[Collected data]
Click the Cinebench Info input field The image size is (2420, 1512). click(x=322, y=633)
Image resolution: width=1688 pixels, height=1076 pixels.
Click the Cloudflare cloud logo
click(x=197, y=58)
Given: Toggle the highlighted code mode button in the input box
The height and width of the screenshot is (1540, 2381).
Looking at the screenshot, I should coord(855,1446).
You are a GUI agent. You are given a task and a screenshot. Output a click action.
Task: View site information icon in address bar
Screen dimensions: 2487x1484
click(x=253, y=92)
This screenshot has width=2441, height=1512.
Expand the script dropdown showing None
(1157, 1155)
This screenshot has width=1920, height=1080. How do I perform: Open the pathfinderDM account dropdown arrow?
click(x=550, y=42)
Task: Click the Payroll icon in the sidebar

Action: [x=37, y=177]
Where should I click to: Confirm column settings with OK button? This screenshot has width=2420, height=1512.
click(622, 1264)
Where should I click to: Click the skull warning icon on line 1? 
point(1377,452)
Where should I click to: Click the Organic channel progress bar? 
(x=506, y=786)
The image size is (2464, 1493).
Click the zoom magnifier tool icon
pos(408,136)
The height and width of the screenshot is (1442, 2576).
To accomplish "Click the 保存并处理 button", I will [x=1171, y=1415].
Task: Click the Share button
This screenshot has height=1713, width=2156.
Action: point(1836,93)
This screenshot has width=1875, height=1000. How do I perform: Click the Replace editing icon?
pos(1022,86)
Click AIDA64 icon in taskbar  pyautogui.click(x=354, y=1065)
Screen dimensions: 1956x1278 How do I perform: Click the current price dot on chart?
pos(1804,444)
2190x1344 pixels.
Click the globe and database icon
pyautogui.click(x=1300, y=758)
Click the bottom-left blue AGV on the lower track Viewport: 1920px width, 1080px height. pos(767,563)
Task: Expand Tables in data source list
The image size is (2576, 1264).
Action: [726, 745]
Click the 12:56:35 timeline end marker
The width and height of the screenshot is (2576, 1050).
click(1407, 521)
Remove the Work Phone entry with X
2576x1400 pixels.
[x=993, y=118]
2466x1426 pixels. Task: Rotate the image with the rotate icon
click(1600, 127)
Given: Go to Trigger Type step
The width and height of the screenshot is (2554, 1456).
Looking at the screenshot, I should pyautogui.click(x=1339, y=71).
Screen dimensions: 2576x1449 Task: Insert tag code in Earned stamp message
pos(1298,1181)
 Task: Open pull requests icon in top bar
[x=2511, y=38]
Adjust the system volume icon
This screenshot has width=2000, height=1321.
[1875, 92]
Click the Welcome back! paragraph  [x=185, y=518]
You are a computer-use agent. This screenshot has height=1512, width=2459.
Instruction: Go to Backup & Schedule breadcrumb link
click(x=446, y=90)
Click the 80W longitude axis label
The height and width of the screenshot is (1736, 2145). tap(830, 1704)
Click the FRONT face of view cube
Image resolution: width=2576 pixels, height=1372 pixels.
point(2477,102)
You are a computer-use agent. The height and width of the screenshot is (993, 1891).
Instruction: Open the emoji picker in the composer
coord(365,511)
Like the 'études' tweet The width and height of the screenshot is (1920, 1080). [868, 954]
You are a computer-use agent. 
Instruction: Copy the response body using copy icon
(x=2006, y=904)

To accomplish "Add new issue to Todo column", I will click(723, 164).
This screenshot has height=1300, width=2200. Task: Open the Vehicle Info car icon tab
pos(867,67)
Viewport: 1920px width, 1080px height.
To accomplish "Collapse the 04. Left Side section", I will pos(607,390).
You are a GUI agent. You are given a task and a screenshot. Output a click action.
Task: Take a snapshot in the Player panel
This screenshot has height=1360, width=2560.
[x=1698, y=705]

→ **Exercise prompt**
Return, exactly, the lines from the first line of the records above to the line containing "The image size is (2464, 1493).", both included.

→ **Solution for this exercise**
Click the Cinebench Info input field The image size is (2420, 1512). click(x=322, y=633)
Image resolution: width=1688 pixels, height=1076 pixels.
Click the Cloudflare cloud logo
click(x=197, y=58)
Given: Toggle the highlighted code mode button in the input box
The height and width of the screenshot is (1540, 2381).
Looking at the screenshot, I should coord(855,1446).
You are a GUI agent. You are given a task and a screenshot. Output a click action.
Task: View site information icon in address bar
Screen dimensions: 2487x1484
click(x=253, y=92)
This screenshot has width=2441, height=1512.
Expand the script dropdown showing None
(1157, 1155)
This screenshot has width=1920, height=1080. How do I perform: Open the pathfinderDM account dropdown arrow?
click(x=550, y=42)
Task: Click the Payroll icon in the sidebar

Action: [x=37, y=177]
Where should I click to: Confirm column settings with OK button? This screenshot has width=2420, height=1512.
click(622, 1264)
Where should I click to: Click the skull warning icon on line 1? 
point(1377,452)
Where should I click to: Click the Organic channel progress bar? 
(x=506, y=786)
The image size is (2464, 1493).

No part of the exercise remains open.